··· Material supplied

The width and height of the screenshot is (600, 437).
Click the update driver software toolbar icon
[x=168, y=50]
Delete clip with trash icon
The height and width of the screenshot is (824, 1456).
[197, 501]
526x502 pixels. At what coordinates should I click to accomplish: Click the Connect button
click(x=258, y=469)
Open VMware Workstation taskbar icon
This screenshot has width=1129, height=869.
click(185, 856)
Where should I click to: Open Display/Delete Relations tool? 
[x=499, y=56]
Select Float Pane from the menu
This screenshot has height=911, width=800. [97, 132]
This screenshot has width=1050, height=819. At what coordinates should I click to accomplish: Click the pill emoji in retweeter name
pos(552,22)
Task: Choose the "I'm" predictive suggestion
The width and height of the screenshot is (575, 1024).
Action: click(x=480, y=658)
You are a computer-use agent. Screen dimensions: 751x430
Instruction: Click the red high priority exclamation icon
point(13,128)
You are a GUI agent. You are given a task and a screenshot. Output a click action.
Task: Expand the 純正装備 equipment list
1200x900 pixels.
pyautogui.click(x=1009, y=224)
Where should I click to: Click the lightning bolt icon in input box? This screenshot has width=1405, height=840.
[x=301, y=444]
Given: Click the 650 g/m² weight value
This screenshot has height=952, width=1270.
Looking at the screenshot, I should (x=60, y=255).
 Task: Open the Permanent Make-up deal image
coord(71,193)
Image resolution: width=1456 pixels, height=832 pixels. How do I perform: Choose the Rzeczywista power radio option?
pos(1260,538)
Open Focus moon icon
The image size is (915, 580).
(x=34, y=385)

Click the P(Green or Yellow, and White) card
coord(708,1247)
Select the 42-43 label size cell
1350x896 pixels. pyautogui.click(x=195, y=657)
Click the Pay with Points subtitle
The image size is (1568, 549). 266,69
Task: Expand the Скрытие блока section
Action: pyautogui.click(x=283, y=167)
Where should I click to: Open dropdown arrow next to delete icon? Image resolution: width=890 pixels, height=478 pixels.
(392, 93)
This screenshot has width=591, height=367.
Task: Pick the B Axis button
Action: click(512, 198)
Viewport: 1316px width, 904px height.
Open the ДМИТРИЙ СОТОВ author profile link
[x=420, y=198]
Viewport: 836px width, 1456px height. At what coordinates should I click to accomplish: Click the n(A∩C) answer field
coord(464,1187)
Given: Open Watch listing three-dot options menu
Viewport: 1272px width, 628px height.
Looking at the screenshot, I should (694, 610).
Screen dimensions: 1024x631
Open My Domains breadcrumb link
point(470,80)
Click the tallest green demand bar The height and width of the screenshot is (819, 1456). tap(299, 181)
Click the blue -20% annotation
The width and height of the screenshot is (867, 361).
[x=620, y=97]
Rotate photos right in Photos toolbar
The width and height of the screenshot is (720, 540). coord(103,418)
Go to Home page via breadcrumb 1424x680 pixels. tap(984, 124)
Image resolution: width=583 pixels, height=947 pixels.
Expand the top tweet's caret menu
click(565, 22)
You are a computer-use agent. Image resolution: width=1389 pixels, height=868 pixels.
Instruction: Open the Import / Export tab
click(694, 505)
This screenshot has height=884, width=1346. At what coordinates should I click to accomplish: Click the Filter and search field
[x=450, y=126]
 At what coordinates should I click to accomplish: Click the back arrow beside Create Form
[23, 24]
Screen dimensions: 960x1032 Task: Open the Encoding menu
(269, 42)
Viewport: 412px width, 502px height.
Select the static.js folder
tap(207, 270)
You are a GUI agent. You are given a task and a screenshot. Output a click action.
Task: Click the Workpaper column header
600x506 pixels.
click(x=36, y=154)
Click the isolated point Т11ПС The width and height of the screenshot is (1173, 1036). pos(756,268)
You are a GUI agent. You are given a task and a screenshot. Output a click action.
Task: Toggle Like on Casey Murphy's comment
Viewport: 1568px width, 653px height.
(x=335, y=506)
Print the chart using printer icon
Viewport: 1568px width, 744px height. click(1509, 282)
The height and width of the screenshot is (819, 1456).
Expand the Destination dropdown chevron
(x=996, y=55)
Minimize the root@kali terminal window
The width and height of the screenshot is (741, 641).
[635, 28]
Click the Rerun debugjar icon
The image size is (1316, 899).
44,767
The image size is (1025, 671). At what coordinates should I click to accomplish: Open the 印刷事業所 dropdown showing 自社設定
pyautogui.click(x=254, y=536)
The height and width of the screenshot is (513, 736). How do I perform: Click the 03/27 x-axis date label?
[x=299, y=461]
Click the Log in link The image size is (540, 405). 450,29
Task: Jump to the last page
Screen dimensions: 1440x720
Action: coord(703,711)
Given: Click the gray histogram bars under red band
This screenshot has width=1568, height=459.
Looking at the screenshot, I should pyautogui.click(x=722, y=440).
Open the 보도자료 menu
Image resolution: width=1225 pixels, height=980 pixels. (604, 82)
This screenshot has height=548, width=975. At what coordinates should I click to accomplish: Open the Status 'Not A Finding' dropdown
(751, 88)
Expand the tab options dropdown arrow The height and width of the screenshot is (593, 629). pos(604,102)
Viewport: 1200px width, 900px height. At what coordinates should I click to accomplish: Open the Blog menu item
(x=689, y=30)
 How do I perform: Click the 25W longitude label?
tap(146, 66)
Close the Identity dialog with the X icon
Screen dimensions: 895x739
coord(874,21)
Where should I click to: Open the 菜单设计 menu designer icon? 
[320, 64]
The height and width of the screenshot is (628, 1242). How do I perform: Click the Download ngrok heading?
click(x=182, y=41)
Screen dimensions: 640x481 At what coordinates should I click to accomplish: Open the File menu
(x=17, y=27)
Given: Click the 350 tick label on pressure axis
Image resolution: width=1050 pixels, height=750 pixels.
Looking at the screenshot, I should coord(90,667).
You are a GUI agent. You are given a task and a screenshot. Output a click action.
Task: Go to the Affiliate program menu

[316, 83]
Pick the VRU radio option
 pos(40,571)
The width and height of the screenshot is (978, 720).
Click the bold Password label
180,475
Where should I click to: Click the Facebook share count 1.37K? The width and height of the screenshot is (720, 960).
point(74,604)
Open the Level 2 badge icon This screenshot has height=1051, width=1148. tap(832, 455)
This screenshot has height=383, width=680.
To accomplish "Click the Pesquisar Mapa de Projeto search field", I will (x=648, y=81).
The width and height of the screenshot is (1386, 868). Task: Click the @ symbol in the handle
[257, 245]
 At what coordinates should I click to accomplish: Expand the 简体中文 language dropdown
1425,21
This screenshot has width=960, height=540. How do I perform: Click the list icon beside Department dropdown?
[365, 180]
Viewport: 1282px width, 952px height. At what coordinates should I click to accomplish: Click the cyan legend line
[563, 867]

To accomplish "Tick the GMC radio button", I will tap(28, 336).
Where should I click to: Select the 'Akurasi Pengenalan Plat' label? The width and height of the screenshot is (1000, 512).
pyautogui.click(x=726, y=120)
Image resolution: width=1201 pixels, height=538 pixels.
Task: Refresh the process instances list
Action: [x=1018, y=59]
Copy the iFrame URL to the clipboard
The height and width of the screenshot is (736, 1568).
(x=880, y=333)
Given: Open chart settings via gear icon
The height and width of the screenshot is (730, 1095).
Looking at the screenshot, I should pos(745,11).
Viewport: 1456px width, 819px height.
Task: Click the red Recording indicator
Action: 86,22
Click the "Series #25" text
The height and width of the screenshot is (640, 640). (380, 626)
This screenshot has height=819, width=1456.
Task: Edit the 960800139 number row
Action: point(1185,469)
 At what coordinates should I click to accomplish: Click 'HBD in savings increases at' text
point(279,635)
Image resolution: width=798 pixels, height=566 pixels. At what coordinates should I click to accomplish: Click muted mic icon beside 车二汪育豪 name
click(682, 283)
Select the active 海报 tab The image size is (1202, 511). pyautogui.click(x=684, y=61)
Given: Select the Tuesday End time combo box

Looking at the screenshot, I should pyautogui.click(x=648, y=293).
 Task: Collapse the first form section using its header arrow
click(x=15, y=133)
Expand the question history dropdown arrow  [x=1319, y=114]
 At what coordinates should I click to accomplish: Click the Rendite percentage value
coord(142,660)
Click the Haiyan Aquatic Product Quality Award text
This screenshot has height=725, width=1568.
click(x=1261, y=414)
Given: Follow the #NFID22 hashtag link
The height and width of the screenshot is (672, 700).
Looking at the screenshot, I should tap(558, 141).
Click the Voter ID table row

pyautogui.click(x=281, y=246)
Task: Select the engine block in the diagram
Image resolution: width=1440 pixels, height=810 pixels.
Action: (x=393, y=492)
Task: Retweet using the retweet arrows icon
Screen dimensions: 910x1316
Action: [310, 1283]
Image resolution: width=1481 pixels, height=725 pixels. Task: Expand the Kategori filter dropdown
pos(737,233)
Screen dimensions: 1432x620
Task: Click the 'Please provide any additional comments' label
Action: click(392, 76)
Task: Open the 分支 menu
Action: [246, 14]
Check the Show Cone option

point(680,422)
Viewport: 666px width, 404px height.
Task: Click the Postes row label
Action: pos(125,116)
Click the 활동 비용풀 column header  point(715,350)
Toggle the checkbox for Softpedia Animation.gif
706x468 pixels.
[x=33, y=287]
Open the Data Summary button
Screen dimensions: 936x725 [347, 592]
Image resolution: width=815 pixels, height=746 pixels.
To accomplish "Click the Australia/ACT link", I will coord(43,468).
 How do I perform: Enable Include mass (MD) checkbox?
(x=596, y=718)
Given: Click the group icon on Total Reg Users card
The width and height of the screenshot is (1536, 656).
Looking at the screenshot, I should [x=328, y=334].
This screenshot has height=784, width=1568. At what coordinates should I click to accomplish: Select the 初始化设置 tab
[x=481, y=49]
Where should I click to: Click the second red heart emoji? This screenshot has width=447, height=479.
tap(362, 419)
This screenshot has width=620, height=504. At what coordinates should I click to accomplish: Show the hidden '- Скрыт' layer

······

== Problem description ==
Output the lines exactly as they appear, starting with the line that contains "This screenshot has width=960, height=540." and going on through the line that contains "Action: 86,22".

== Solution to this task ==
This screenshot has width=960, height=540. How do I perform: Click the list icon beside Department dropdown?
[365, 180]
Viewport: 1282px width, 952px height. At what coordinates should I click to accomplish: Click the cyan legend line
[563, 867]

To accomplish "Tick the GMC radio button", I will tap(28, 336).
Where should I click to: Select the 'Akurasi Pengenalan Plat' label? The width and height of the screenshot is (1000, 512).
pyautogui.click(x=726, y=120)
Image resolution: width=1201 pixels, height=538 pixels.
Task: Refresh the process instances list
Action: [x=1018, y=59]
Copy the iFrame URL to the clipboard
The height and width of the screenshot is (736, 1568).
(x=880, y=333)
Given: Open chart settings via gear icon
The height and width of the screenshot is (730, 1095).
Looking at the screenshot, I should pos(745,11).
Viewport: 1456px width, 819px height.
Task: Click the red Recording indicator
Action: 86,22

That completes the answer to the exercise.